Did you know, that if ONE family from every church congregation in South Carolina fostered a child, there would be enough families to care for EVERY foster child in South Carolina, with additional families available for respite?
May is Foster Care Awareness Month, and this month we are highlighting ways the community can get involved so that no child falls through the cracks.
There is a saying that "it takes a village to raise a child." Fostering a child brings unique joys and challenges to a family, and many foster families feel alone and without support. For communities of faith, this should never be. Local church congregations have the unique opportunity to surround the foster families in their church with love, prayers, and tangible support.
What does that tangible support look like? I'm so glad you asked! Tangible support can take many forms, based on an individual's strengths and gifts, and the foster family's particular needs. Here are a few ideas to get your wheels turning:
1. Gift Cards - With additional children in the family, expenses naturally grow. Gift cards for fun activities,
restaurants, grocery stores, and clothing stores can help make life (and the budget!) more feasible for the family.
2. Childcare - Free babysitting so parents can have a break.
3. Transport - Offer to help drive children to and from school and/or activities.
4. Laundry- Pick up their dirty laundry, and return with clean laundry. Additional people = additional
laundry, especially if there are young children in the family.

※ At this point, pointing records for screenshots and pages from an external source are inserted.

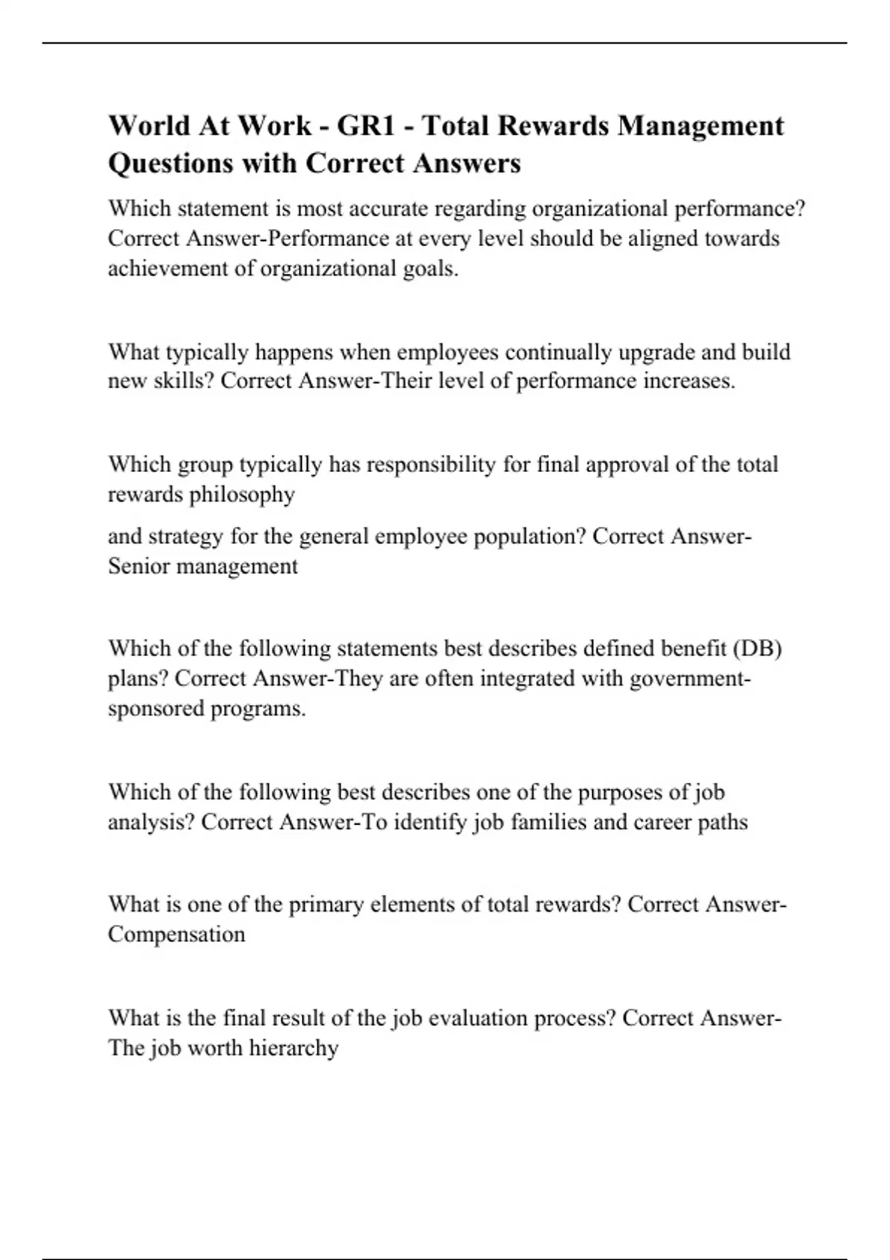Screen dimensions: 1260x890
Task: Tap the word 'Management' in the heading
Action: [701, 126]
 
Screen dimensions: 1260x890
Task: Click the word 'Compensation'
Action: [177, 934]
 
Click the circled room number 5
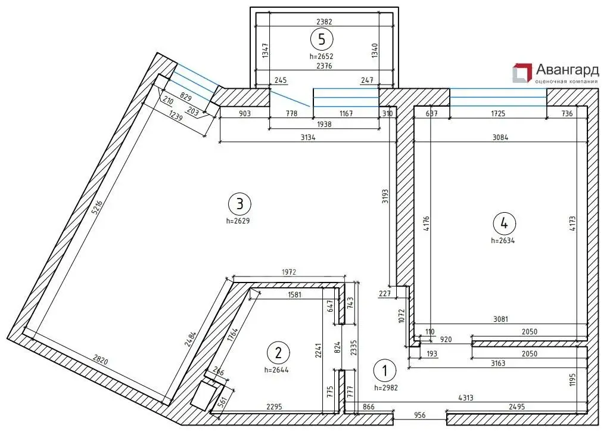pos(322,39)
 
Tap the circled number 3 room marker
pos(239,204)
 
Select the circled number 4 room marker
pos(504,224)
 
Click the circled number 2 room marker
pos(278,352)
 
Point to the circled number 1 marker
pos(385,370)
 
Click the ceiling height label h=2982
pos(386,387)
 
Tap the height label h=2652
pos(321,56)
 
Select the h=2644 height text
pos(276,370)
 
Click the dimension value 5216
pos(97,207)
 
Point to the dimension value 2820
pos(100,359)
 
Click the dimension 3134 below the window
pos(308,137)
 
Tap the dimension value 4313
pos(465,398)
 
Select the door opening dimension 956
pos(419,415)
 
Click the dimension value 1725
pos(498,114)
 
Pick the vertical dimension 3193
pos(385,195)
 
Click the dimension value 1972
pos(289,272)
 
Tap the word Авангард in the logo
pos(567,70)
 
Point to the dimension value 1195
pos(573,380)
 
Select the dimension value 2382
pos(324,22)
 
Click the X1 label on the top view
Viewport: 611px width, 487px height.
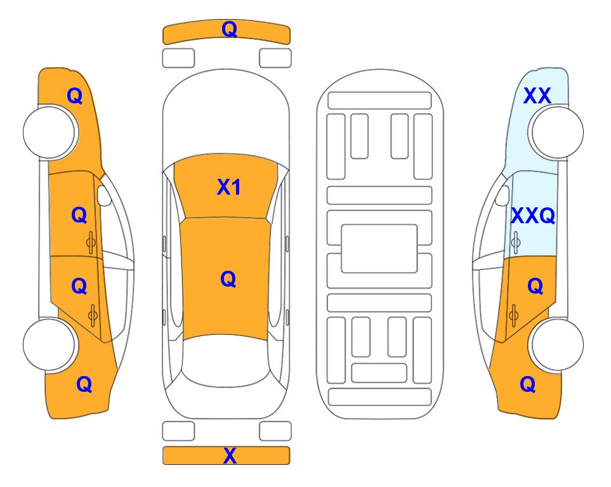229,187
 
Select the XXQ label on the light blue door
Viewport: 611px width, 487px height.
533,216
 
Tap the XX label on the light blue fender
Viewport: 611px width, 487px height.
537,96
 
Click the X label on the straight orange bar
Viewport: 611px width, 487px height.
230,455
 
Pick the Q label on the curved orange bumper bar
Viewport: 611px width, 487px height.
229,29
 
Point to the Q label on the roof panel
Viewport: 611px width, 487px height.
228,279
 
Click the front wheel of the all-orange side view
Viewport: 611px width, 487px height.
49,133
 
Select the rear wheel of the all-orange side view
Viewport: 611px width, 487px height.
49,345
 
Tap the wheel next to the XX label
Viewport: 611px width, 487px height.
557,133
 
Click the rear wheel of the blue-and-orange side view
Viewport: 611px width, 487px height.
557,345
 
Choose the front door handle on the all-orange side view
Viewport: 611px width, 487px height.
91,242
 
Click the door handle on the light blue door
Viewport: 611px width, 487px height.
516,242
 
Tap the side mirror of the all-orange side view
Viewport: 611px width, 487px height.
104,195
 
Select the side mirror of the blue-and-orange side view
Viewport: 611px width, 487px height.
503,195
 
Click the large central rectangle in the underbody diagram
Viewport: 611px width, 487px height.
379,249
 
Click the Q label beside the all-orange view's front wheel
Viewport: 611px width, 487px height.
75,96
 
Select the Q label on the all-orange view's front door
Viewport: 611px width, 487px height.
79,215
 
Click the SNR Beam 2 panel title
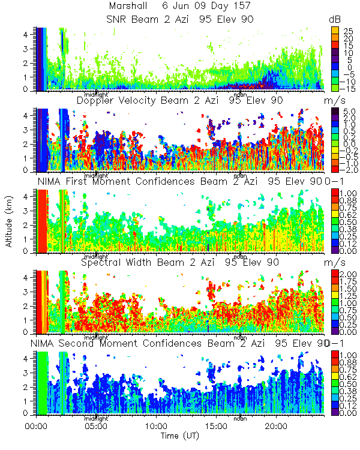[179, 19]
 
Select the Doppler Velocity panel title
[179, 100]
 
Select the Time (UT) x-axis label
[179, 436]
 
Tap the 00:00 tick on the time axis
[37, 426]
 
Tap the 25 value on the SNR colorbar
[347, 29]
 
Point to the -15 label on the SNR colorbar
[347, 87]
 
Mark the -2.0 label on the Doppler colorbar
[347, 169]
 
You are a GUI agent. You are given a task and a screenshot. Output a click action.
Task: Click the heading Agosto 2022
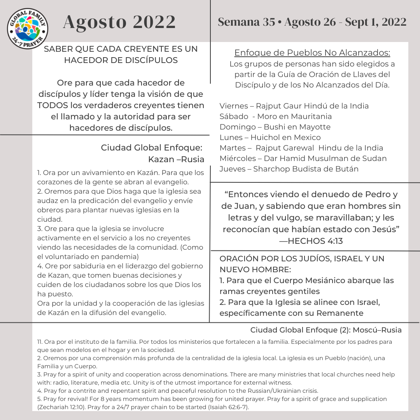point(119,22)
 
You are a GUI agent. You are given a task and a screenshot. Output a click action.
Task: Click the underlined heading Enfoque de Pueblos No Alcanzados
point(312,53)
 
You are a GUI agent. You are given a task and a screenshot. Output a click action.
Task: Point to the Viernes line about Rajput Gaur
point(294,106)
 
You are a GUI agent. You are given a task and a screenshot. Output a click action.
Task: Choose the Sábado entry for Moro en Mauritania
point(276,116)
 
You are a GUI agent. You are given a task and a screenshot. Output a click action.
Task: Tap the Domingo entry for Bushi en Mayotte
point(275,127)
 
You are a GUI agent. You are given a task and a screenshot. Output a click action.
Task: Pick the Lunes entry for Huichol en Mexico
point(270,137)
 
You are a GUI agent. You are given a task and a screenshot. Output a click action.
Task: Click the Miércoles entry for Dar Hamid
point(303,158)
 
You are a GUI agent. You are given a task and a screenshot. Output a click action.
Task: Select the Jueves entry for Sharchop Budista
point(289,169)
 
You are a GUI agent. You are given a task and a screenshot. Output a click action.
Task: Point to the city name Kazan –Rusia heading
point(176,159)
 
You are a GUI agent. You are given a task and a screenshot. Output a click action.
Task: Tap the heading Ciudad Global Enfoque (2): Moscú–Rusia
point(326,330)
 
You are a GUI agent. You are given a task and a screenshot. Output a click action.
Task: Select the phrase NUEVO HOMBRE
point(255,270)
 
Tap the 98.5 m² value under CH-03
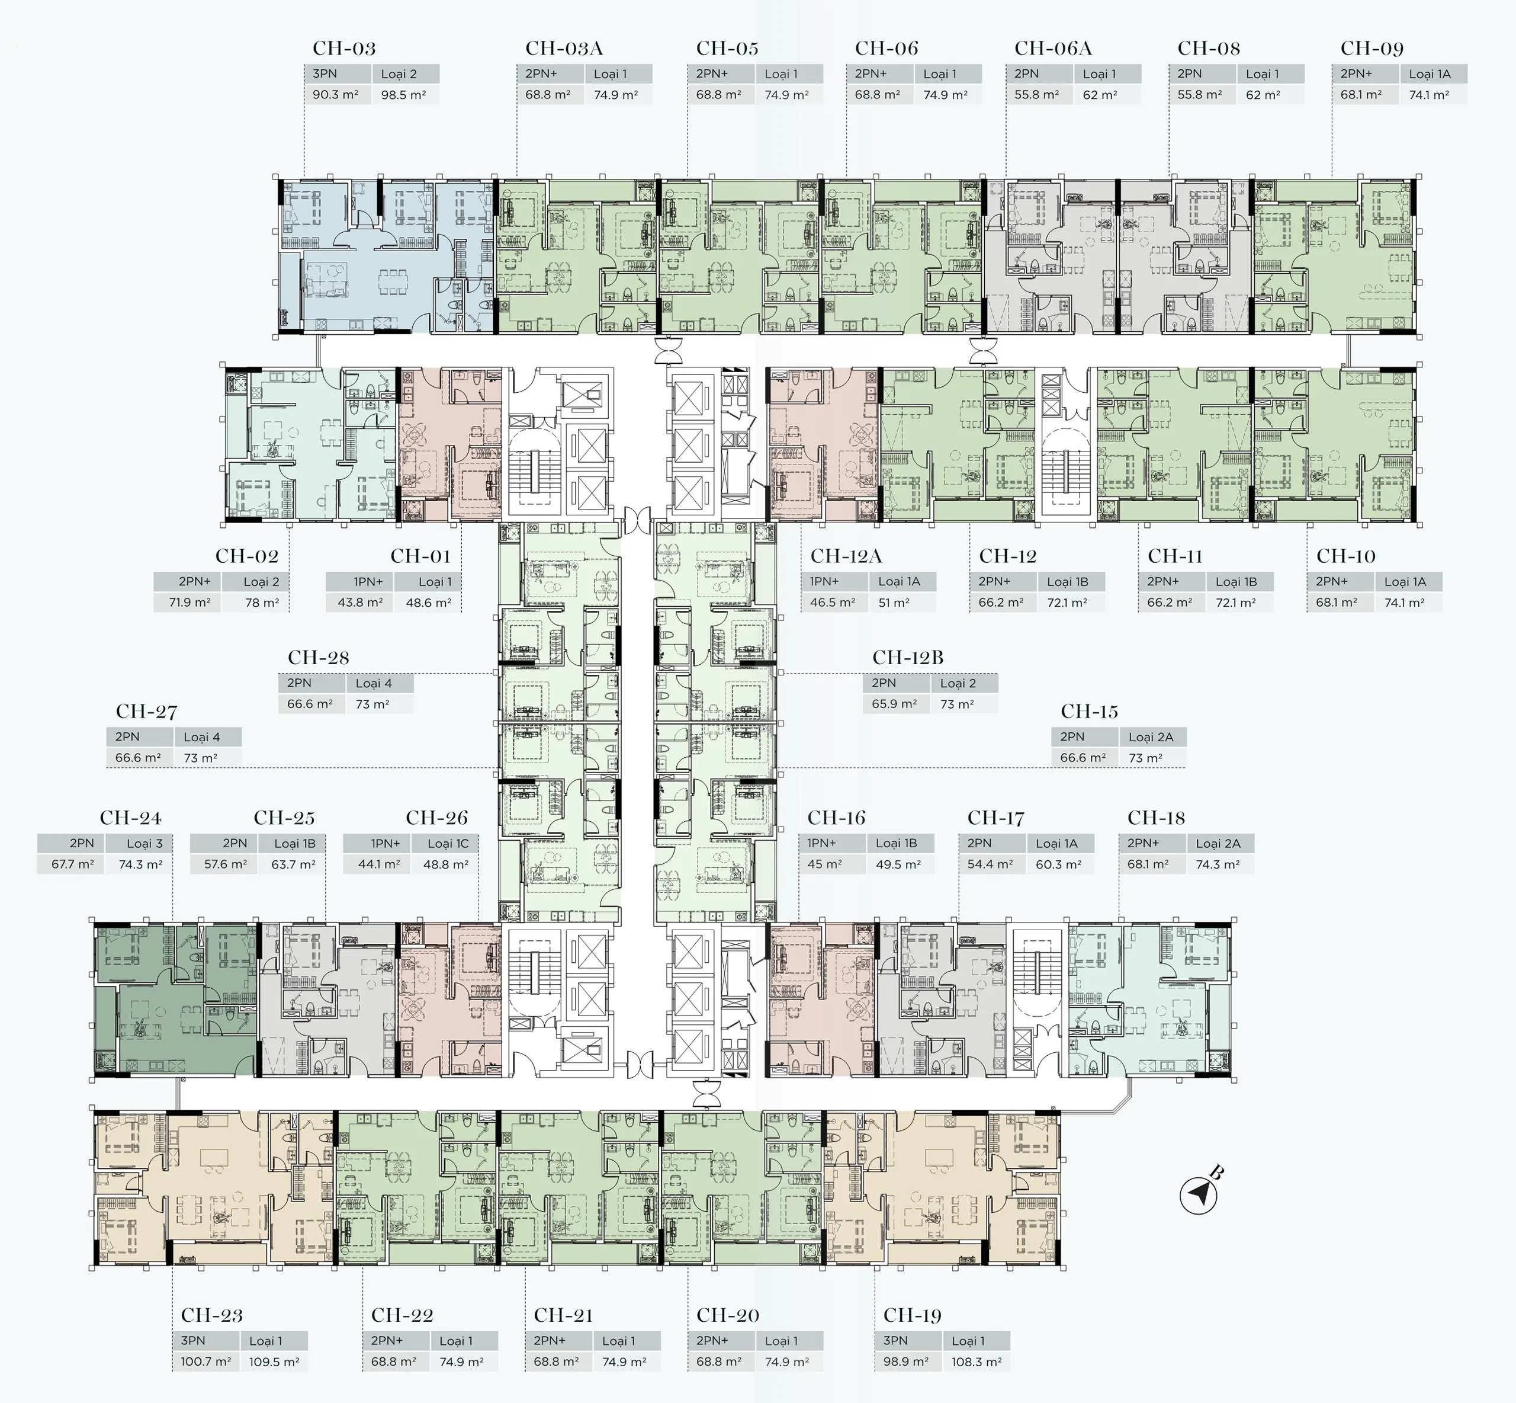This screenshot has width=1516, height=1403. click(x=404, y=95)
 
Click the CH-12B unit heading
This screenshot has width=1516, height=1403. click(x=907, y=658)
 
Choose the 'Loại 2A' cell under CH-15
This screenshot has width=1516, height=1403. click(x=1151, y=736)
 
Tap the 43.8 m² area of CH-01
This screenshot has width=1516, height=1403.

5. Activities - Sponsor a child for summer camp, soccer, or ballet.
6. Meals - Pick a designated night for families in the Church to bring a meal. For example, The Jones
Family knows that every Tuesday night, someone from the congregation will be providing
dinner. Even just one meal a week is one less thing for families to worry about.
P.S. Bring paper plates with the meal, and try to carry the meal over in disposable containers.
7. Diapers - We all know diapers are expensive. For families who receive infants, a box of Pampers can
be a huge blessing. Just make sure to check with the family on sizing, as babies can vary
immensely in size and weight.
8. Immediate Needs - Children in foster care can come and go without much notice. Often a new
placement comes suddenly, and new needs, such as a car seat or clothes, arise.
Be flexible and willing to step up immediately when such needs arise.
9. Grace- Many children in foster care have experienced trauma and/or lack of parenting. So when
children act up during Sunday Service, or have a melt down in the parking lot afterwards, be
ready to shower the child (or teenager), and the foster parents with grace.
10. Empathy- This is HUGE. Recognize that foster parents have the standard challenges of
parenting, but with additional challenges of trauma, and the roller-coaster that is the
foster care system. If foster parents look weary and overwhelmed, they are, and for good reason. Don't try to reason the challenges away, or compare them to your own parenting
struggles. Just listen, validate with understanding, ask what you can do to
make their burden a little lighter, and then do it!
What are ways your Church Congregation can step up and support the foster family in your midst?